= Uwe Ludewig =

Uwe Ludewig (born 26 June 1967 in Helmstedt) is a German agricultural scientist specializing in plant physiology. He is director of the Institute for Crop Science at the University of Hohenheim.

== Biography ==
Ludewig was born in Helmstedt in Lower Saxony of Germany. After school in Braunschweig, Ludewig studied physics, particularly biophysics, at the Technical University of Braunschweig in the same city. He then studied at the University of Göttingen, where he completed his studies with a Diploma at the Max Planck Institute for Biophysical Chemistry in the Department of Membrane Physics.

Ludewig then conducted postgraduate study at the Center for Molecular Neurobiology Hamburg of the University of Hamburg and obtained his Doctorate (Dr. rer. nat.) in 1996 with a thesis on The Structure and Function of Chloride Canals under Thomas Jentsch. After working abroad on an EMBO Postdoc Stipendium at University of Seville in Spain under Prof. Jose Lopez-Barneo before he moved to University of Tuebingen to work with Prof. Wolf Frommer.

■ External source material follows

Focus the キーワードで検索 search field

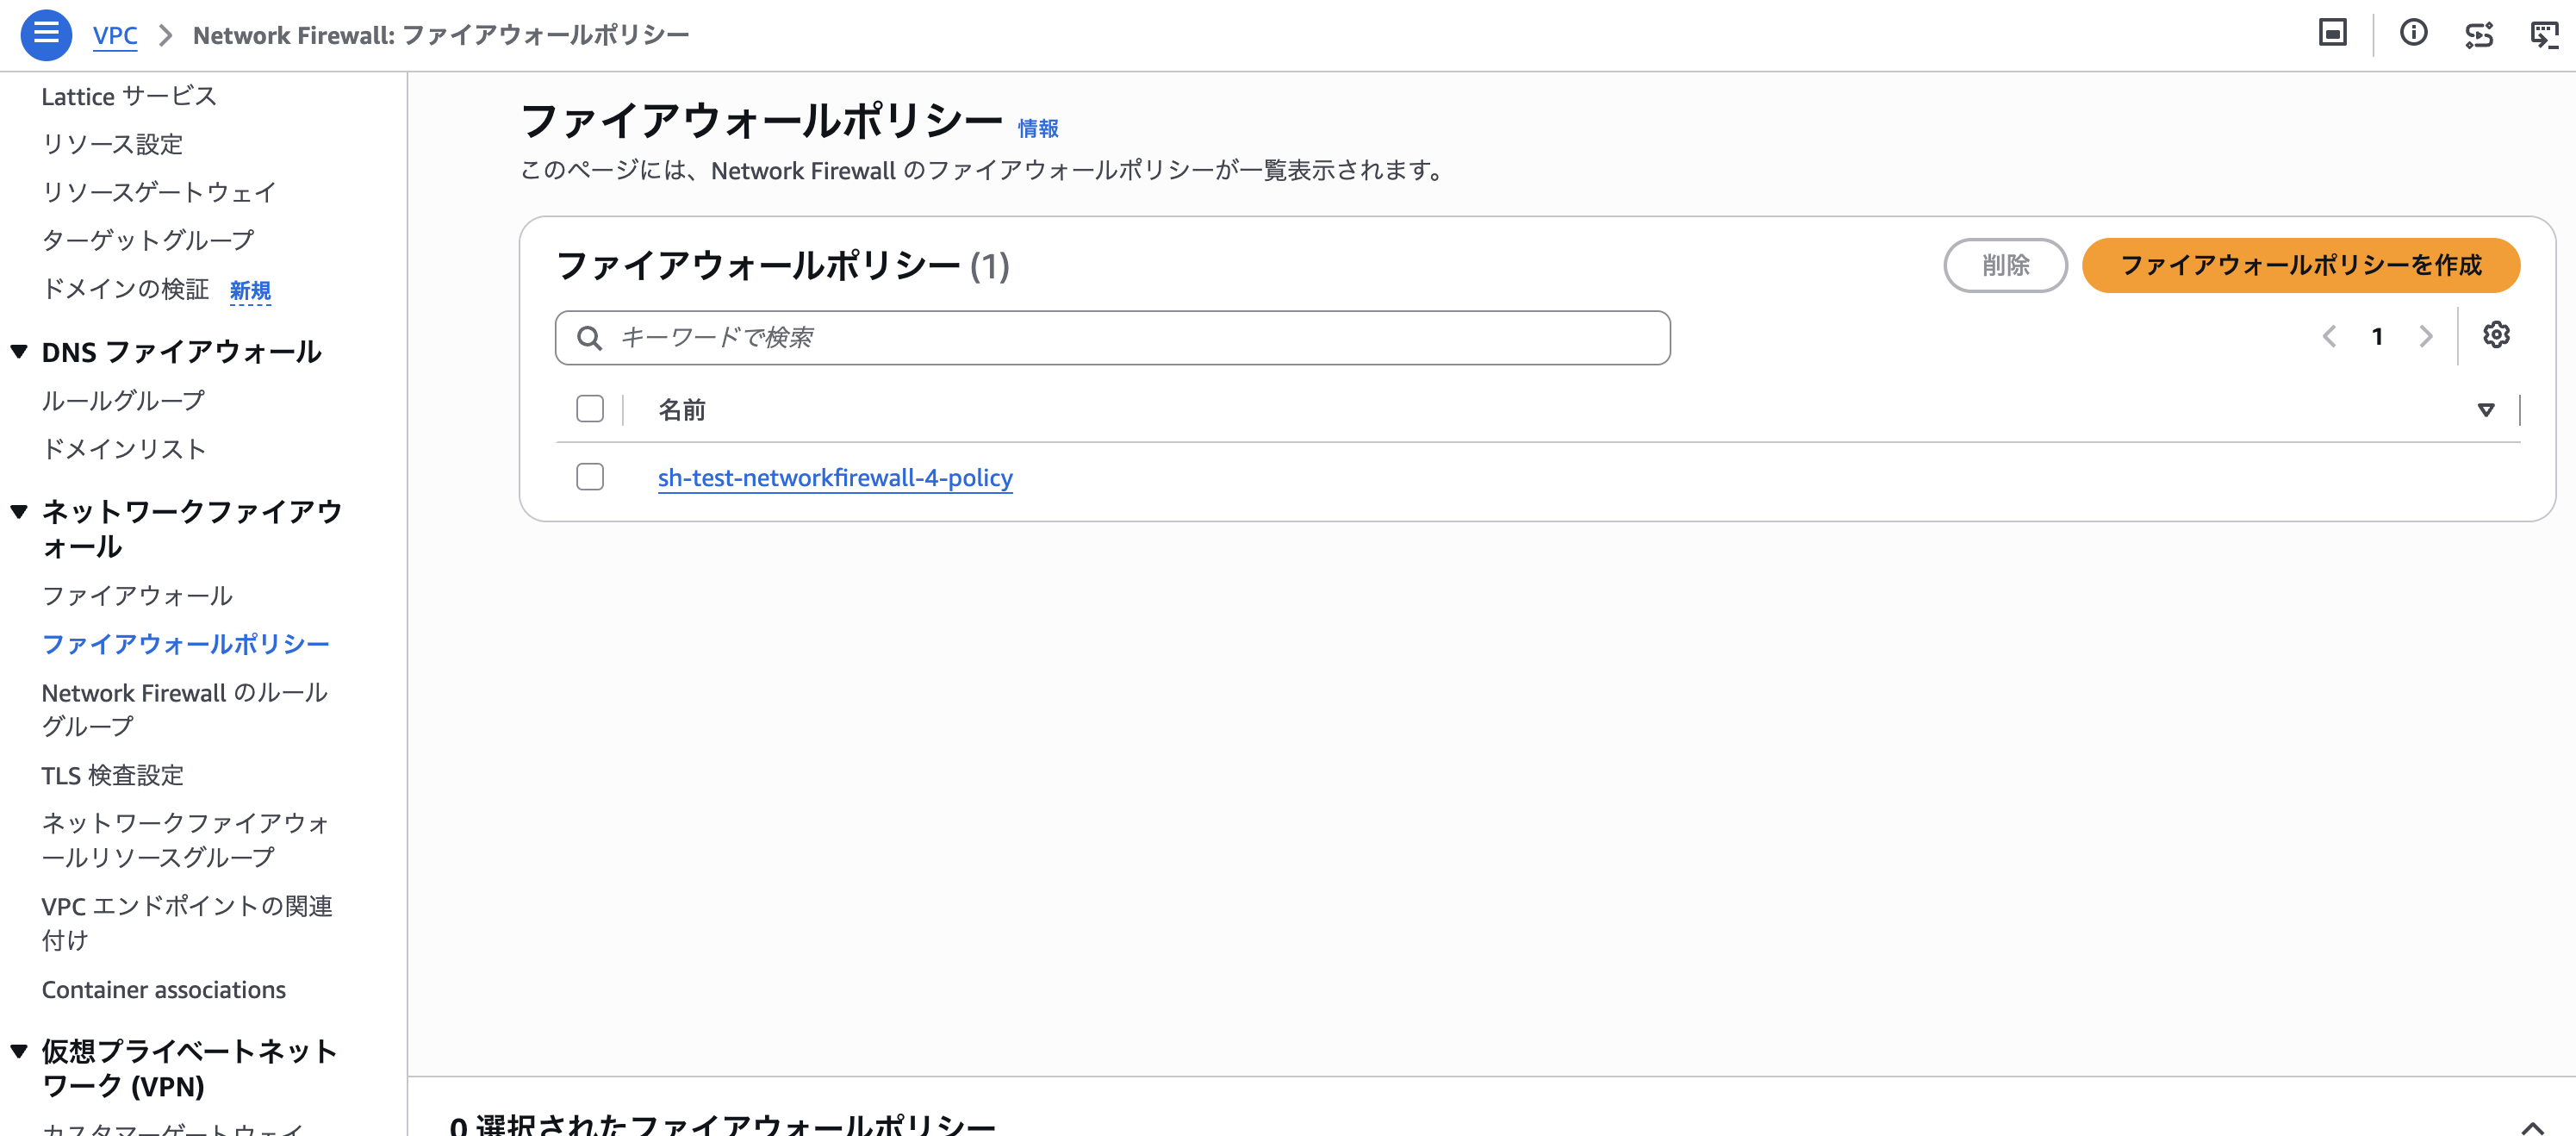click(1112, 338)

In 2002 Ludewig became a Junior Group Leader at the Centre for Plant Molecular Biology in Tuebingen, obtained his professorship in 2007 and the venia legendi for plant physiology. In 2009 – 2010 he took over as a stand-in professor at the Technical University of Darmstadt. He was then appointed Professor of Nutrition Physiology of Horticultural Crops at the University of Hohenheim. He has been managing director of the Institute for Horticultural Crop Science (Institut für Kulturpflanzenwissenschaften) since it was given this new name.

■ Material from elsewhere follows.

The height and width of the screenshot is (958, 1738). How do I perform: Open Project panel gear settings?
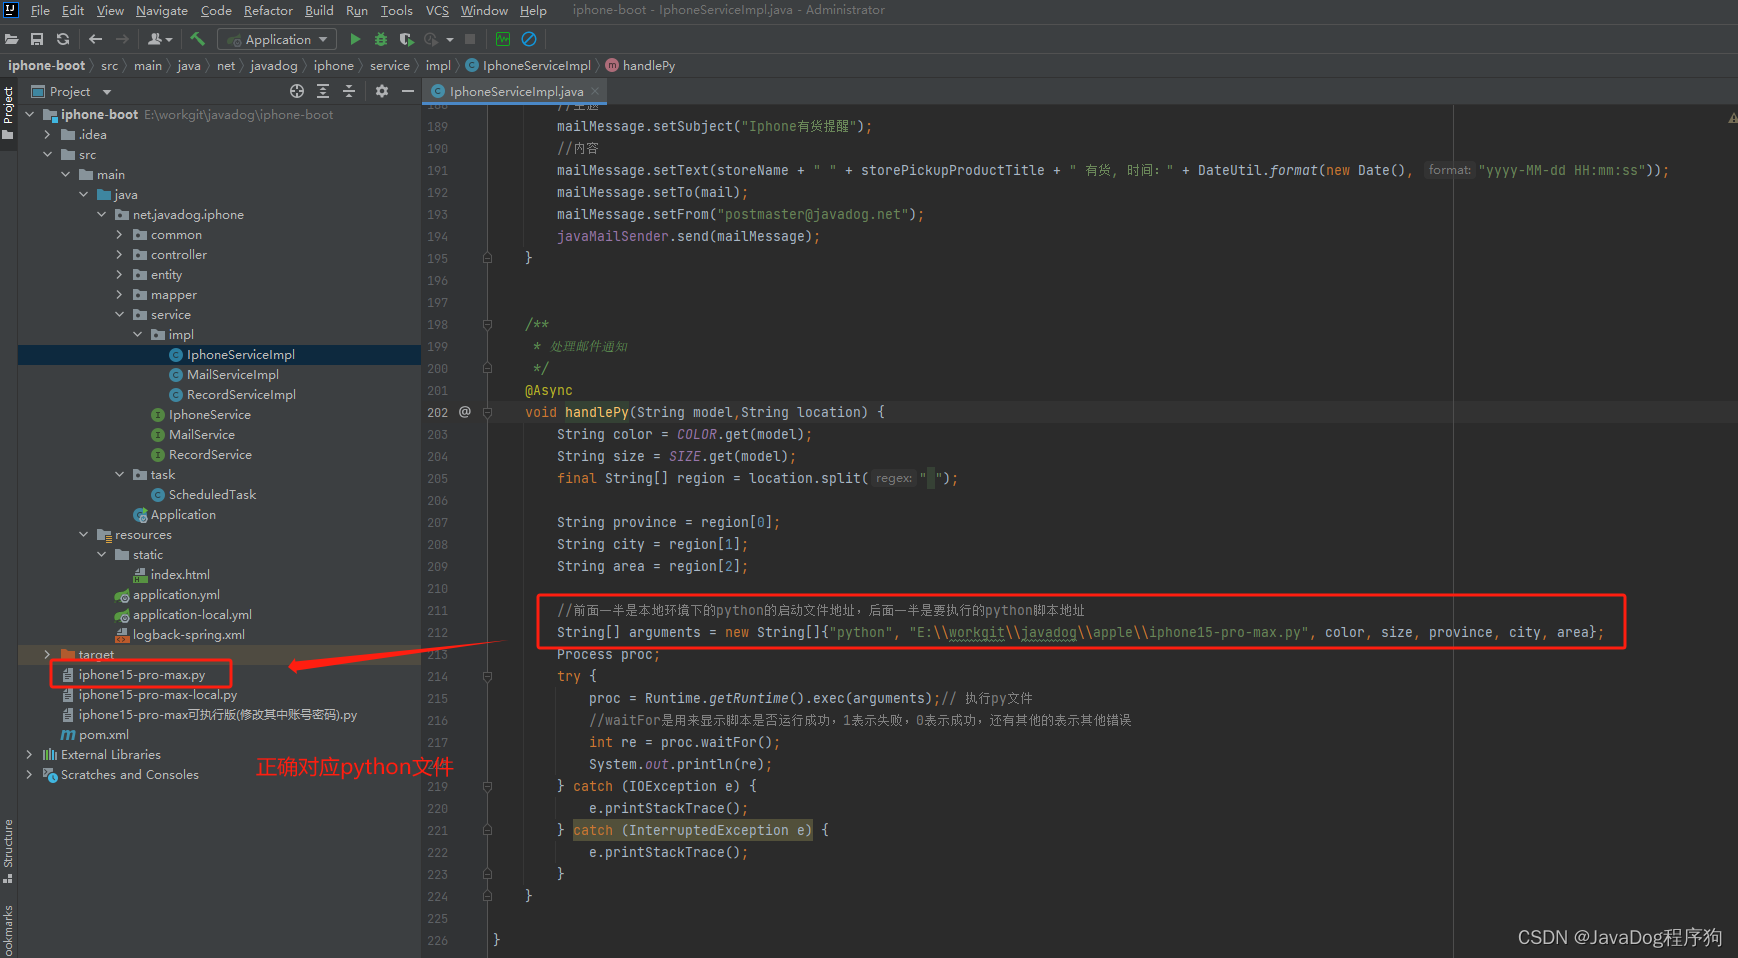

== Membership and involvement ==
- German Society of Plant Nutrition (Deutsche Gesellschaft für Pflanzenernährung), (German Society for Plant Nutrition )
- German Society for Plant Sciences (Deutsche Botanische Gesellschaft)

== Field of Interest and Publications ==
Ludewig teaches and researches in molecular plant nutrition. His research area is concerned with the genetic and molecular basis of the uptake and distribution of nutrients by plants. His major interest is the uptake, perception and regulation of the ammonium transport system, nitrogen and phosphorus use in culture plants, and the special role of individual micro-nutrients.
Since the year 2000 the institute has been involved in five EU-financed projects and employs undergraduates and doctoral students from more than ten countries.

Ludewig is in demand as a speaker at congresses and is a member of the executive committee of Biofector; He has more than 50 publications together with his colleagues.